When you call Consume, you are pulling messages from an local in-memory queue - you are not directly sending requests to the cluster. Behind the scenes, the client orchestrates connecting to the required brokers, automatically correcting in the case of leader changes etc.

Although your application consumes messages one by one, messages are pulled by the client from brokers in batches for efficiency. By default, caching of messages on the client is very aggressive (optimized for high throughput). You may want to reduce this in scenarios. The configuration property you want is: QueuedMaxMessagesKbytes.

Errors

There are two types of error in Kafka - retryable and non-retryable. Generally, the client will automatically recover from any re-tryable error without the application developer needing to do anything.

Generally errors exposed via the error callback or in the log represent re-tryable errors and are for informational purposes only.

However, if an error has the IsFatal flag marked as true (should generally never happen), the consumer is in an unrecoverable state and must be re-created.

Partition Assignments

The term 'Assign' is used for more than one purpose unfortunately.

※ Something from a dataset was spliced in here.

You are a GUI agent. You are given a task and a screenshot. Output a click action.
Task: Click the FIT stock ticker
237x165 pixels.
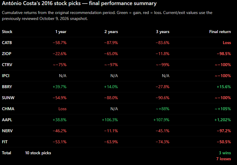[x=5, y=142]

There are two related concepts:

  1. The assignment given to a particular consumer by the consumer group.
  2. The partitions assigned to be read from by the consumer.

With the Java client, these are always the same. The .NET Client is more flexible - it allows you to override the assignment given to you by the group to be whatever you want. This is an advanced, uncommonly used feature. It might be useful for example to add a control message partition to be read by every consumer in addition to the assigned partitions.

Committing Offsets

The docs for the .NET client on the confluent website go into a fair bit of information about how to commit offsets:

https://docs.confluent.io/current/clients/dotnet.html#auto-offset-commit

TLDR: you should probably be using StoreOffsets, set EnableAutoOffsetStore to false and EnableAutoCommit to true (the default)

Question: I want to synchronously commit offsets after each consumed message. It's very slow. How do I make it fast?

librdkafka uses the same broker connection both for commits and fetching messages, thus a commit may be backed up behind a long-poll blocking Fetch request. The long-poll behavior of fetch requests is configured with the fetch.wait.max.ms property that defaults to 100ms. You can decrease that value to decrease offset commit latency at the expense of a larger number of Fetch requests (depending on your traffic pattern). Also see https://github.com/edenhill/librdkafka/issues/1787

todo: is this information still current?

What are the trade-offs regarding the number of .NET client consumer instances?

All else equal, you should aim to fully utilize you kafka client instances (whether consumer or producer). The primary advantage is that this enables better batching, which is a huge performance win because there is a large per-protocol-request overhead.

There is also overhead associated with each open connection to a broker, however this is negligible up to several thousand connections.